Copy out the data below, from the line with "This screenshot has height=600, width=750." up to and including the line with "Action: point(1552,102)". Reproduce those lines exactly.

— SOURCE MATERIAL —
====

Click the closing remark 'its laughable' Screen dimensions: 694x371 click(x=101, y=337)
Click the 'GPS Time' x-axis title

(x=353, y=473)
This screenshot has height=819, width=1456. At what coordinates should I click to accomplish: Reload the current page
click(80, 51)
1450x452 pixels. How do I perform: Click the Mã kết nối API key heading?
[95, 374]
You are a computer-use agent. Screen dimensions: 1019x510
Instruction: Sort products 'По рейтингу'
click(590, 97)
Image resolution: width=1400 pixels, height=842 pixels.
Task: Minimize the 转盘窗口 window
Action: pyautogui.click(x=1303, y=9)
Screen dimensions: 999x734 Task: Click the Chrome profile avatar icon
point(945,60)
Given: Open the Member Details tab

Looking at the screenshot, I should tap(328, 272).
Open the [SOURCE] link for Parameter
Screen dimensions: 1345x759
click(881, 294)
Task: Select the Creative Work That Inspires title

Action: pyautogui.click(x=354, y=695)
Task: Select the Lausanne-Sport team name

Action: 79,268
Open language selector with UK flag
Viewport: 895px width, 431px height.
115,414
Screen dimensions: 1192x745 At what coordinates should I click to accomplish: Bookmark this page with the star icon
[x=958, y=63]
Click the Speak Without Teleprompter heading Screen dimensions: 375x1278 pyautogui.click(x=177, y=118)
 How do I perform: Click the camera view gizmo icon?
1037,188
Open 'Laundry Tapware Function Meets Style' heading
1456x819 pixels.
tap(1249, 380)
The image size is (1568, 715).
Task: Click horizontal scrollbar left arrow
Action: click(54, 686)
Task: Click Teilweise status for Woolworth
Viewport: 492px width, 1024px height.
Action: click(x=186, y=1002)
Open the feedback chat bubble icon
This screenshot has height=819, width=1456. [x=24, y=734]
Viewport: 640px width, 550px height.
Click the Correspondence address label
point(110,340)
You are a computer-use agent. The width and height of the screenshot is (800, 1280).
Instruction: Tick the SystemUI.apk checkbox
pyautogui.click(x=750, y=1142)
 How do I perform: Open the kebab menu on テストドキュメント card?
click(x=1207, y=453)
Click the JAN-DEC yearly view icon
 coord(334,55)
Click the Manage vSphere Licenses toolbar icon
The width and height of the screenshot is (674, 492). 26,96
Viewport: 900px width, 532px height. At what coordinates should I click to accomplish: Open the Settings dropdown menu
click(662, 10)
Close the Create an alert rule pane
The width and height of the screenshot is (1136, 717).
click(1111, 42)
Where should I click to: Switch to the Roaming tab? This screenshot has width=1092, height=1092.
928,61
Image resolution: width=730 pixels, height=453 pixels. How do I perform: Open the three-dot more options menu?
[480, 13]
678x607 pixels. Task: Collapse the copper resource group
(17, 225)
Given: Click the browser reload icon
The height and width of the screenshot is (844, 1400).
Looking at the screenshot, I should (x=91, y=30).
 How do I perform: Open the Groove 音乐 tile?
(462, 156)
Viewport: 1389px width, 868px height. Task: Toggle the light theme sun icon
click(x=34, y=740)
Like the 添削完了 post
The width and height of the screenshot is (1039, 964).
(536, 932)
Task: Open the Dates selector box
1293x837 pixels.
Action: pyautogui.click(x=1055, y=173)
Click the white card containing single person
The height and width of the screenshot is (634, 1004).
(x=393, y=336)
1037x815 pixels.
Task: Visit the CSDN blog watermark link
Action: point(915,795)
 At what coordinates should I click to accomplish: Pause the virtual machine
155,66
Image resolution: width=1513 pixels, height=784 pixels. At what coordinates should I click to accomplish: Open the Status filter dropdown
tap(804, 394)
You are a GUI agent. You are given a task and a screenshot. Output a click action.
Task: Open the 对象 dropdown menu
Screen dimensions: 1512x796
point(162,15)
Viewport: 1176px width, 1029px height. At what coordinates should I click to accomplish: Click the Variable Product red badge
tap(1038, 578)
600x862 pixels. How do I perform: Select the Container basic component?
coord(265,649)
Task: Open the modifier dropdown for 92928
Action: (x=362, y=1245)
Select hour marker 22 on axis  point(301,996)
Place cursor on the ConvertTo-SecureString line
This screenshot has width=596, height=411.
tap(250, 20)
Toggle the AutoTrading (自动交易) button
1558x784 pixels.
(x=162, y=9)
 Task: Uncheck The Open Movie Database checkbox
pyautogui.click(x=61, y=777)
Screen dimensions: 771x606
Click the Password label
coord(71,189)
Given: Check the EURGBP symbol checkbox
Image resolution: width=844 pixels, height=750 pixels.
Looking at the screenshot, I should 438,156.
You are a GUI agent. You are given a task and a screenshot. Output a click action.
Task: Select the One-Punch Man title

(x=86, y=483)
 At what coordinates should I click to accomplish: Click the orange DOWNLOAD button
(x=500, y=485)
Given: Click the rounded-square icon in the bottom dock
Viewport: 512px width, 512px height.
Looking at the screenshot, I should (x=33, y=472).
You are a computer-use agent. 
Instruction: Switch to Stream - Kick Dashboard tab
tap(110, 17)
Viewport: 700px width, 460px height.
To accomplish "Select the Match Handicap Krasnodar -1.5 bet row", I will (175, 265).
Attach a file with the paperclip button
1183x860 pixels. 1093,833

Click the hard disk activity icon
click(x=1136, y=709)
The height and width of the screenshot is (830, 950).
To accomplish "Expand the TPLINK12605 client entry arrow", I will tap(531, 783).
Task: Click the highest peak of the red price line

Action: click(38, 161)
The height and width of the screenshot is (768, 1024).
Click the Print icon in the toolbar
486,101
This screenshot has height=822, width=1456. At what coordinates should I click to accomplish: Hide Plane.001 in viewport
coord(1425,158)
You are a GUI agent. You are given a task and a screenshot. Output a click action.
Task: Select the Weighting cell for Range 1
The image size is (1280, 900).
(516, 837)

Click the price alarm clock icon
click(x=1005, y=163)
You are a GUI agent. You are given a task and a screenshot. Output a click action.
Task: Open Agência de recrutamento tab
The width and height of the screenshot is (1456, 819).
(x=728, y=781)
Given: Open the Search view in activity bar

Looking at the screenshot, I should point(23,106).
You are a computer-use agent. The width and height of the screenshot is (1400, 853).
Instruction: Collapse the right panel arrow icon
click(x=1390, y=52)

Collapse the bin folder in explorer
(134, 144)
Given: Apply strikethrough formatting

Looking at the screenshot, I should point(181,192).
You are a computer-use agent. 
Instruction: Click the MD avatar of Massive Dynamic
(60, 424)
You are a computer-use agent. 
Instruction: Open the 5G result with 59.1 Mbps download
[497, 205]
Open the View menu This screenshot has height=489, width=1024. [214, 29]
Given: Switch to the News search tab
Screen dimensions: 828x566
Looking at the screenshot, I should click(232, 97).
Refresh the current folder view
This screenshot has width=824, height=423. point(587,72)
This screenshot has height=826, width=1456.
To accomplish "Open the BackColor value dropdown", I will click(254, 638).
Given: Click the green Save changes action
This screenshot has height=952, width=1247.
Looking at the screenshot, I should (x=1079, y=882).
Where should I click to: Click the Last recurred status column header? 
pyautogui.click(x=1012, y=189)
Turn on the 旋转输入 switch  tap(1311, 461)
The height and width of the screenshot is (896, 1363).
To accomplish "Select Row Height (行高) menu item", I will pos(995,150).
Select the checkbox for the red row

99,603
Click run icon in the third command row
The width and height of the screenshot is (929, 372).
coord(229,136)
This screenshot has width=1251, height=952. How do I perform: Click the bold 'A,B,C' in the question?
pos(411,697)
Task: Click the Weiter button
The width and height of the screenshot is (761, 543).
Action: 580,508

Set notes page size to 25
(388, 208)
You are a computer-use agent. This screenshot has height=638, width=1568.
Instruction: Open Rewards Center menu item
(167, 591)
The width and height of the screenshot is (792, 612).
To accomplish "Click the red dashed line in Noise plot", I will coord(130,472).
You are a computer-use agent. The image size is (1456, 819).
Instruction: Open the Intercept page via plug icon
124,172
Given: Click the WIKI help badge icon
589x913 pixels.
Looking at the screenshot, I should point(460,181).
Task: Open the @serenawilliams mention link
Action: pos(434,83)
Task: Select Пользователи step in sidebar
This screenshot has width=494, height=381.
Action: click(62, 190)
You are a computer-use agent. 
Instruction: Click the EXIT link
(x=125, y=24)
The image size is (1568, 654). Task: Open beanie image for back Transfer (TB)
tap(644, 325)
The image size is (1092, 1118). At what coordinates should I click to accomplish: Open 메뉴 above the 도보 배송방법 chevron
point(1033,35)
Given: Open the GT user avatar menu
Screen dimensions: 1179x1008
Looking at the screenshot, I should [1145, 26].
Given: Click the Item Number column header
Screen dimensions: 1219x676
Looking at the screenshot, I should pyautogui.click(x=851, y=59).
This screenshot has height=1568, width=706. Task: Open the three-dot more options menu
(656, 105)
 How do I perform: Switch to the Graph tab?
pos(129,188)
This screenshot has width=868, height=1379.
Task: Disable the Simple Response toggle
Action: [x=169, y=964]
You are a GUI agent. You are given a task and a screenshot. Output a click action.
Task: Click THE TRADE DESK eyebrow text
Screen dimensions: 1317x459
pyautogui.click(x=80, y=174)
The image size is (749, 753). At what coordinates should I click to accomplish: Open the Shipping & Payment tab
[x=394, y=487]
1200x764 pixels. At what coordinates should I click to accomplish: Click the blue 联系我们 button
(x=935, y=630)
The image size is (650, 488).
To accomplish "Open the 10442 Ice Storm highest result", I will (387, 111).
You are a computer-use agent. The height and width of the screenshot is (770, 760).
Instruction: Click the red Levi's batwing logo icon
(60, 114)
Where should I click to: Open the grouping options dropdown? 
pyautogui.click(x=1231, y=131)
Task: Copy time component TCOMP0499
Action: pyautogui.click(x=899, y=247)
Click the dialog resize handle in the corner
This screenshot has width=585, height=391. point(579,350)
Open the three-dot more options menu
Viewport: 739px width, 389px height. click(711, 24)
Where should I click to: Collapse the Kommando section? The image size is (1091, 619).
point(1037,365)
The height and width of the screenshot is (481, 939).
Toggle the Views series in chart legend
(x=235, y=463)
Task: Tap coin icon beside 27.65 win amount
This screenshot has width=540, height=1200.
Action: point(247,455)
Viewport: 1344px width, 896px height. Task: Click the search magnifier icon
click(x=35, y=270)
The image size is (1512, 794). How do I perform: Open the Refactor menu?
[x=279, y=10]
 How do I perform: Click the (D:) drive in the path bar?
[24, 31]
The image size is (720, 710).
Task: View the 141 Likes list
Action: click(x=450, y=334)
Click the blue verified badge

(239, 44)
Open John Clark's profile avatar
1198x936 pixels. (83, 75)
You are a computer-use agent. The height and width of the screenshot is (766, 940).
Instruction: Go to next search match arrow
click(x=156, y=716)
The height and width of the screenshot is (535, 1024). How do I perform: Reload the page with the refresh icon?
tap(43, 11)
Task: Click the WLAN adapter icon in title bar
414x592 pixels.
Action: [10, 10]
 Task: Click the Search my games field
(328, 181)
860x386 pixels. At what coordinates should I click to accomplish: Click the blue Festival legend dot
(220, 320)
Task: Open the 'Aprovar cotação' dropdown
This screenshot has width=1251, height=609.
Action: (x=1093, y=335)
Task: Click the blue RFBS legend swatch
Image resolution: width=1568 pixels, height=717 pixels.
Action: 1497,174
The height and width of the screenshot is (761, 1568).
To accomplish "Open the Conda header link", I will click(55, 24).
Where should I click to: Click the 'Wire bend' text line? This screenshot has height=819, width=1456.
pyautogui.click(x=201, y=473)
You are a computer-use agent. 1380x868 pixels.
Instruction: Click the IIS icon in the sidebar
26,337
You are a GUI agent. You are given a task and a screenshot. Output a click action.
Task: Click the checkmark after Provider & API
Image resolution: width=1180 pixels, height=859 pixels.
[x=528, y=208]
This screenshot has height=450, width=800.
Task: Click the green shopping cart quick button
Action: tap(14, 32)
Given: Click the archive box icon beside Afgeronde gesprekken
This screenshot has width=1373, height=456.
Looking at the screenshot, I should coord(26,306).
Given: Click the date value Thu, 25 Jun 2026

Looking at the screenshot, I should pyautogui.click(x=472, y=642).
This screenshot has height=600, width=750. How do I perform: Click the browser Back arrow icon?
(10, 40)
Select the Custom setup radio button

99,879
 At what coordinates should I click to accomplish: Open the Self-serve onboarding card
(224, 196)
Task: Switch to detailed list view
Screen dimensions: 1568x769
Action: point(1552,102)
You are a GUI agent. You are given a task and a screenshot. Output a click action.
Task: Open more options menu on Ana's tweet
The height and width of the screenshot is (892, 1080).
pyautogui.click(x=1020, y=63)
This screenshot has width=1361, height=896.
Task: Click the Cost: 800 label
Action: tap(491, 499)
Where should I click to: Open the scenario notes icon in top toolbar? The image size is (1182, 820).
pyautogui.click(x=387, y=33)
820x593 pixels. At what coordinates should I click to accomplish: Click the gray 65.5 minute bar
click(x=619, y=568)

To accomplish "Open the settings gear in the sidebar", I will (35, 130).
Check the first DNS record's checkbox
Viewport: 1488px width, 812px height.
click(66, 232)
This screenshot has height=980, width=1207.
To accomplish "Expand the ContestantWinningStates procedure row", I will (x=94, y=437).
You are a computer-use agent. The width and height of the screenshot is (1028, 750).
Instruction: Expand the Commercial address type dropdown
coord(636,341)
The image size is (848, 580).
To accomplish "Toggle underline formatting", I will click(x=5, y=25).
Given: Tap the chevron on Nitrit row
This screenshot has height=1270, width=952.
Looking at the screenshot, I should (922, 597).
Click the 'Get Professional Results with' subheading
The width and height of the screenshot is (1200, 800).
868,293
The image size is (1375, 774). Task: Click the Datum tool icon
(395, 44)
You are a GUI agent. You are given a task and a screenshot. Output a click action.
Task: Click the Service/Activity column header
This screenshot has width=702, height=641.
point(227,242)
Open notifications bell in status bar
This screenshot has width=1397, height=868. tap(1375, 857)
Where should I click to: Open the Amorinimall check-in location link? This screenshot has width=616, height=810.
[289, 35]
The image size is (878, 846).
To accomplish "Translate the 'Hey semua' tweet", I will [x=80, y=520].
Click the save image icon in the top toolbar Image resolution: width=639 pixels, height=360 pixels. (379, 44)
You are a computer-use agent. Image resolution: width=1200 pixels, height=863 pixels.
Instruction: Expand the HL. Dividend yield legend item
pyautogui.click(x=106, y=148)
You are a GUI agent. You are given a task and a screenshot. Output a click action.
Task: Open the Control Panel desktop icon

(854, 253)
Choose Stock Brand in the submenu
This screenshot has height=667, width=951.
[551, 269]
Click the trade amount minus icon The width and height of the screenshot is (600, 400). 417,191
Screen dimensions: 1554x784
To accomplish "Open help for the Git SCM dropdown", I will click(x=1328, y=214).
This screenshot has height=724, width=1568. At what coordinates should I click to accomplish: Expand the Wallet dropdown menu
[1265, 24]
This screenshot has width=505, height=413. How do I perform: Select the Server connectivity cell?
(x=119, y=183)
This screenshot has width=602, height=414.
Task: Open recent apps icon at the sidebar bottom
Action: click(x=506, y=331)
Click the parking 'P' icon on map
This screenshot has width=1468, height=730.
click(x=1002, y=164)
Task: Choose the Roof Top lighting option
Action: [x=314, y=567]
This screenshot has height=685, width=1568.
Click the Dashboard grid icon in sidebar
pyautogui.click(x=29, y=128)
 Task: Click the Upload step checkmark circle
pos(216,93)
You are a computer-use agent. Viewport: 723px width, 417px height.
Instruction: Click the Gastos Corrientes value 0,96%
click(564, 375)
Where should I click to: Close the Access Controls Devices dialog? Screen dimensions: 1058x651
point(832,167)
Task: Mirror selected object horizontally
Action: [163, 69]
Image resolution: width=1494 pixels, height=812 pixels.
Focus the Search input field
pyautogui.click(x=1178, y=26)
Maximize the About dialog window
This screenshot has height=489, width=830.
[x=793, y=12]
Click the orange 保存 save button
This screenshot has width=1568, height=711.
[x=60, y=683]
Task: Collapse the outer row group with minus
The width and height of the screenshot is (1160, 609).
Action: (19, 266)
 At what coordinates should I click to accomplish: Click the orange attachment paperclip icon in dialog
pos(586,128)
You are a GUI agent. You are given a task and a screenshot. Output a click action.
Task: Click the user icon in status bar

====

— RESPONSE BELOW —
This screenshot has height=600, width=750. How do I perform: Click the browser Back arrow icon?
(10, 40)
Select the Custom setup radio button

99,879
 At what coordinates should I click to accomplish: Open the Self-serve onboarding card
(224, 196)
Task: Switch to detailed list view
Screen dimensions: 1568x769
Action: point(1552,102)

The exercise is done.